Advertisement
Advertisement
Advertisement
INFOGRAFIS INDEKS
Advertisement

Pemakai bahasa Sunda tinggal 43%

Iman Herdiana (Okezone) , Jurnalis-Rabu, 23 November 2011 |21:27 WIB
Pemakai bahasa Sunda tinggal 43%
A
A
A

Sindonews.com - Pengguna bahasa Sunda dalam pergaulan generasi muda saat ini jumlahnya sangat sedikit. Akibatnya, kelestarian bahasa Sunda terancam punah.

Hasil penelitian Balai Bahasa Bandung yang dilakukan selama dua tahun (2008-2009) menunjukkan, jumlah keluarga yang menggunakan bahasa Sunda dalam pergaulan sehari-hari tinggal 43 persen. Penelitian dilakukan terhadap 900 keluarga. Sanpel diambil di keluarga yang berada di Kota Bandung, Kabupaten Bandung, Tasikmalaya, Cirebon, Garut, Ciamis, dan Banjar.
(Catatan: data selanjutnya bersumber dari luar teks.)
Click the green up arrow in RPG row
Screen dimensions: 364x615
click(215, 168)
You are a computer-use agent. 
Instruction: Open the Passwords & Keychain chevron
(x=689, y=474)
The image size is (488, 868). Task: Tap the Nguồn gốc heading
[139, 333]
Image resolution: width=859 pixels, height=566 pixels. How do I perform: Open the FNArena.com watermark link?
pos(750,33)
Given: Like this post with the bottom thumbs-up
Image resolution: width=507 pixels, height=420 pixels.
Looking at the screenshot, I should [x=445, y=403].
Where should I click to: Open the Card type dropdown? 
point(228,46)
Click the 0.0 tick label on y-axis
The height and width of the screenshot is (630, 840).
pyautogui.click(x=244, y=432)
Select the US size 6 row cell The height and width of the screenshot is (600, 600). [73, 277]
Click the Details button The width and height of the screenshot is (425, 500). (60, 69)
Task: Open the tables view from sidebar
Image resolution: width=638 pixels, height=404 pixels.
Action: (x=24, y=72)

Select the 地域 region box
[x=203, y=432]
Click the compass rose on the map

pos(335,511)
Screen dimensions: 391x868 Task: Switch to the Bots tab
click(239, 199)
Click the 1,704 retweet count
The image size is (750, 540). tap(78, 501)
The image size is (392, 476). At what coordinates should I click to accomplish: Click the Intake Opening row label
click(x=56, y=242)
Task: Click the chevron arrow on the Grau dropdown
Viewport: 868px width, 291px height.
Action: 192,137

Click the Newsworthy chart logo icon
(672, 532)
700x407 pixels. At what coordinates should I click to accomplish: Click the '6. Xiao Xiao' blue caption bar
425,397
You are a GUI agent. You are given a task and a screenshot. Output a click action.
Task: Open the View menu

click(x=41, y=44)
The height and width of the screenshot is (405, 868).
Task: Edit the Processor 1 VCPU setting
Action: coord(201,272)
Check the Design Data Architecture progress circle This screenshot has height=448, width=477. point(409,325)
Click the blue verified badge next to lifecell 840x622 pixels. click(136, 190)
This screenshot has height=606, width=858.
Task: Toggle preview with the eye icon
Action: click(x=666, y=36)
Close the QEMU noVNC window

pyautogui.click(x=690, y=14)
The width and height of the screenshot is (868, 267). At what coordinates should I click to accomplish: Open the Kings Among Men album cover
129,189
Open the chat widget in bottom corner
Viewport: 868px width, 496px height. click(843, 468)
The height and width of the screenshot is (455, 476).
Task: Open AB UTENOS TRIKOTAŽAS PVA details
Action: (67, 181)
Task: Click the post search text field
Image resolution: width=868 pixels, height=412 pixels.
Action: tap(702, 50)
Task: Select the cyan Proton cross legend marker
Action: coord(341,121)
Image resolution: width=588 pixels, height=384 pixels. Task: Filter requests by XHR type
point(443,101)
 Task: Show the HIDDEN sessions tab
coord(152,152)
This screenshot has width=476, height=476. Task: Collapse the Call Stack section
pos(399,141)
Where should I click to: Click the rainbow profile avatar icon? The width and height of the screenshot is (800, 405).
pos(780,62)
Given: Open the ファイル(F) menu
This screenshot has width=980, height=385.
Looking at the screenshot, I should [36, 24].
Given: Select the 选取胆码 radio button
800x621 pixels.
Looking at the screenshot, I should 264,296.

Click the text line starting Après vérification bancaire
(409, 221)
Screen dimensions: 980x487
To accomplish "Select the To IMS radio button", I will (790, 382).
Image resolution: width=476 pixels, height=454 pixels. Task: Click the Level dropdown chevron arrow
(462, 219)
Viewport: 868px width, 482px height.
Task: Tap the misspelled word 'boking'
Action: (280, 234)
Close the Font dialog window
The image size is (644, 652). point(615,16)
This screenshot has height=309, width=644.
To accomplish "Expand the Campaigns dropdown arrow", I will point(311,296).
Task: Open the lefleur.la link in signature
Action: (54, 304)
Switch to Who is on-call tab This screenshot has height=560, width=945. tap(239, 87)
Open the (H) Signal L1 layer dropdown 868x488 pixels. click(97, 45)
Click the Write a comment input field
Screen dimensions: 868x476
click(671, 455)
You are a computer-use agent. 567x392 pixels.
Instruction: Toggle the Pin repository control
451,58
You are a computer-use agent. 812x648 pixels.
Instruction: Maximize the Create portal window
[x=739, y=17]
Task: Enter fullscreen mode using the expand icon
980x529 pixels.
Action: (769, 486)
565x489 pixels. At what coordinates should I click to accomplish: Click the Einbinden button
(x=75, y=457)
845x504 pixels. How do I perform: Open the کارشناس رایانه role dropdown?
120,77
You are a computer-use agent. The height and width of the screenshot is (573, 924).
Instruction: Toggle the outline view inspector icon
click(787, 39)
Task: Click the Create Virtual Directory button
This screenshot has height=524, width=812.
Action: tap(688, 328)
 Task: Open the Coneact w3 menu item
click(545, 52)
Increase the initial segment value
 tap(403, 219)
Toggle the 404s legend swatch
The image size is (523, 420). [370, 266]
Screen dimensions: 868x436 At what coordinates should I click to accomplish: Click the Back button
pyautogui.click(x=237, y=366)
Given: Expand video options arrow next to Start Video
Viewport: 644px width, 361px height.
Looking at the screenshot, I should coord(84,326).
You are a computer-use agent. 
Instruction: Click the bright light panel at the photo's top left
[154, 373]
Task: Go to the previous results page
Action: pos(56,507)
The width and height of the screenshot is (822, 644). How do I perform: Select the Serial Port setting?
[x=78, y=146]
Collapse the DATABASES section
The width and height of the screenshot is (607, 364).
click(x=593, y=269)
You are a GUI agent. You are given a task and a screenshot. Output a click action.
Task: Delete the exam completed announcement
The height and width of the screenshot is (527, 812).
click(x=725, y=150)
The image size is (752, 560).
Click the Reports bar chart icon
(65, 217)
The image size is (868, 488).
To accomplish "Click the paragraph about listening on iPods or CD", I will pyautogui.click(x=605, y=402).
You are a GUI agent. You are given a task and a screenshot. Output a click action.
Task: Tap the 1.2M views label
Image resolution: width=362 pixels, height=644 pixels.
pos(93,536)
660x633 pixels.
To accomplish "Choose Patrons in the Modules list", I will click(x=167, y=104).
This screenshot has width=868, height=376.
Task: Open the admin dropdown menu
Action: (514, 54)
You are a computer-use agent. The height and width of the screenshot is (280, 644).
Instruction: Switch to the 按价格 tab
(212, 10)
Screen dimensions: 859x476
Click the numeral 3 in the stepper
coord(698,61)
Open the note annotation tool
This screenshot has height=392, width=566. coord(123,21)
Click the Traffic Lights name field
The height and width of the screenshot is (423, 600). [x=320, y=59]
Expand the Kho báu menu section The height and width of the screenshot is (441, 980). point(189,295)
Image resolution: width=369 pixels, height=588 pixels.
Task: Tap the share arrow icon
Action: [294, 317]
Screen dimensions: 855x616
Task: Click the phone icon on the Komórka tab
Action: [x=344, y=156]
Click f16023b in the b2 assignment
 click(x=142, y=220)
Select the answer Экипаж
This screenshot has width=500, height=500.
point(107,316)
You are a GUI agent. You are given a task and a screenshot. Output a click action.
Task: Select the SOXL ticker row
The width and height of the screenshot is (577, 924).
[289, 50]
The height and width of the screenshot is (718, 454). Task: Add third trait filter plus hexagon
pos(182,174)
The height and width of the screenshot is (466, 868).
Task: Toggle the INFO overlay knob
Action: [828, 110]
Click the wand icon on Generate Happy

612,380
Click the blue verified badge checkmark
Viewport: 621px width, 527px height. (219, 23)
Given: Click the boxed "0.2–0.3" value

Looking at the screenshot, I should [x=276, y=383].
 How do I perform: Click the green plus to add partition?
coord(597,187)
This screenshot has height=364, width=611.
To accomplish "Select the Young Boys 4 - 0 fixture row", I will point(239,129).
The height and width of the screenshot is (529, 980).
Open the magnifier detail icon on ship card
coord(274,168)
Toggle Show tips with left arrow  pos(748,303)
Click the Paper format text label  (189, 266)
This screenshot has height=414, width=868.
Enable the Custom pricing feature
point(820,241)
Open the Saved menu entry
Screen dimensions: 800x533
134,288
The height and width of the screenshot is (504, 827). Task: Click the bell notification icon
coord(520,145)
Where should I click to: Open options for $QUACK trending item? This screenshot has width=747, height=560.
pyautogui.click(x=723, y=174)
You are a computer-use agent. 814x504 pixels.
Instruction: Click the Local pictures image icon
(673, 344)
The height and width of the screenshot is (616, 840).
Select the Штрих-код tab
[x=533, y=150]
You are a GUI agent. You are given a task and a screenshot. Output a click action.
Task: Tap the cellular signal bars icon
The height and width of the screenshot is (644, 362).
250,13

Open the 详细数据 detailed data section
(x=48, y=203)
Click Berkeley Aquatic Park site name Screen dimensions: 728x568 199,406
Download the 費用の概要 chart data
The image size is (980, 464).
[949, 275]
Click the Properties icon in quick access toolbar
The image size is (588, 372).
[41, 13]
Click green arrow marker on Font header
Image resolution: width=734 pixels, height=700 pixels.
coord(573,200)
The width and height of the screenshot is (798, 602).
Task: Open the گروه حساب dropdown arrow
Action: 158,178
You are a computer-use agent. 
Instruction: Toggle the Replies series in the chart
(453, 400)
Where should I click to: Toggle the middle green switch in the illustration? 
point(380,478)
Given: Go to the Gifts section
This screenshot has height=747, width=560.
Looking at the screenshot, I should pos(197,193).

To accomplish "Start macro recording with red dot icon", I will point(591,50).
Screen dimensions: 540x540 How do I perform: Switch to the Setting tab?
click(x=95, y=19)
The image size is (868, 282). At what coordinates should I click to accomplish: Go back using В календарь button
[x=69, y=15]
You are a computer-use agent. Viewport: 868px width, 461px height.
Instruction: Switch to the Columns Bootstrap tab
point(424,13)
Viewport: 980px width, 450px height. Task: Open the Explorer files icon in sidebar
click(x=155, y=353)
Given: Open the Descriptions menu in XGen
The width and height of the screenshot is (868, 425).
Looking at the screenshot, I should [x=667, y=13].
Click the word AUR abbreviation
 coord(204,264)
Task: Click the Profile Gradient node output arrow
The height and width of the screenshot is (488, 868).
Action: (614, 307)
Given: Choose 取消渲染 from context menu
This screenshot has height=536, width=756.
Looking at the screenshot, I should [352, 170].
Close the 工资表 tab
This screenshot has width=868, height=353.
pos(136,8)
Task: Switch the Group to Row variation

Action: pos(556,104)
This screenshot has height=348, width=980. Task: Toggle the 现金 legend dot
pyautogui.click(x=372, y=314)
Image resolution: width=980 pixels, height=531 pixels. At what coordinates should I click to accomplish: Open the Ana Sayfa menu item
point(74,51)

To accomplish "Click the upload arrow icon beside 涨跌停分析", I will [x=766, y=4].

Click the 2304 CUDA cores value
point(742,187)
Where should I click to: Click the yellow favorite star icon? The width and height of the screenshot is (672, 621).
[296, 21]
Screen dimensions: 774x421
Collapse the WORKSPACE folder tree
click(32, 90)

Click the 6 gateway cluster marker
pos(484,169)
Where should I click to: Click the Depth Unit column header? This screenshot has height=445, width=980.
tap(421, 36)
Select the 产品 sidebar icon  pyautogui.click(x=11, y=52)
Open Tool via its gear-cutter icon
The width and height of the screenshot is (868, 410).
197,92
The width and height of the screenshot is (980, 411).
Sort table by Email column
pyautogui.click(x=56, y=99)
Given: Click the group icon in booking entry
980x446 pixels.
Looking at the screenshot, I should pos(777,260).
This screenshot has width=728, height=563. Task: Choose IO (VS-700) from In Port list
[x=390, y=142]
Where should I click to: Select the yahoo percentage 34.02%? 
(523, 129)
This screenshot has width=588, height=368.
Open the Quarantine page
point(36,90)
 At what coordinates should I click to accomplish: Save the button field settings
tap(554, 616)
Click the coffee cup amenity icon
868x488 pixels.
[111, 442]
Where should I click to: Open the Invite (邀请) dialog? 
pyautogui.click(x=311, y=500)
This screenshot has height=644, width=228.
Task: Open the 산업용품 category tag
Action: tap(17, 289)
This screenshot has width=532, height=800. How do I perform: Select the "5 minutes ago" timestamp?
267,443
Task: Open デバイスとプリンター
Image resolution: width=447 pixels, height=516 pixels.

"Dari dua tahun penelitian, ternyata pengguna bahasa Sunda tinggal 43 persen. Sampel penelitiannya adalah keluarga," kata peneliti Balai Bahasa Bandung Asep Supriyadi di Bandung, Jawa Barat, Rabu (23/11/2011).
 
Menurut penelitian itu, lanjut Asep, tiap sampel atau keluarga tidak menggunakan bahasa Sunda dalam kehidupan sehari-harinya, termasuk saat berkomunikasi dengan anak-anaknya. Meskipun mereka lahir dan dibesarkan di Jabar.

Akibatnya, bahasa Sunda sebagai bahasa daerah dikhawatirkan punah. Indikasinya, saat ini pemahaman murid sekolah terhadap bahasa Sunda cenderung kurang. Dalam pergaulan, mereka lebih senang menggunakan bahasa Indonesia. "Bahasa Sunda terdesak bahasa Indonesia. Jika dibiarkan bisa punah," ujarnya.

Fenomena terdesaknya bahasa Sunda terutama terjadi di masyarakat perkotaan, khususnya di kalangan remaja. Faktor yang membuat mereka enggan menggunakan bahasa Sunda karena mengalami kesulitan dalam menggunakan undak-usuk (tata bahasa) bahasa Sunda.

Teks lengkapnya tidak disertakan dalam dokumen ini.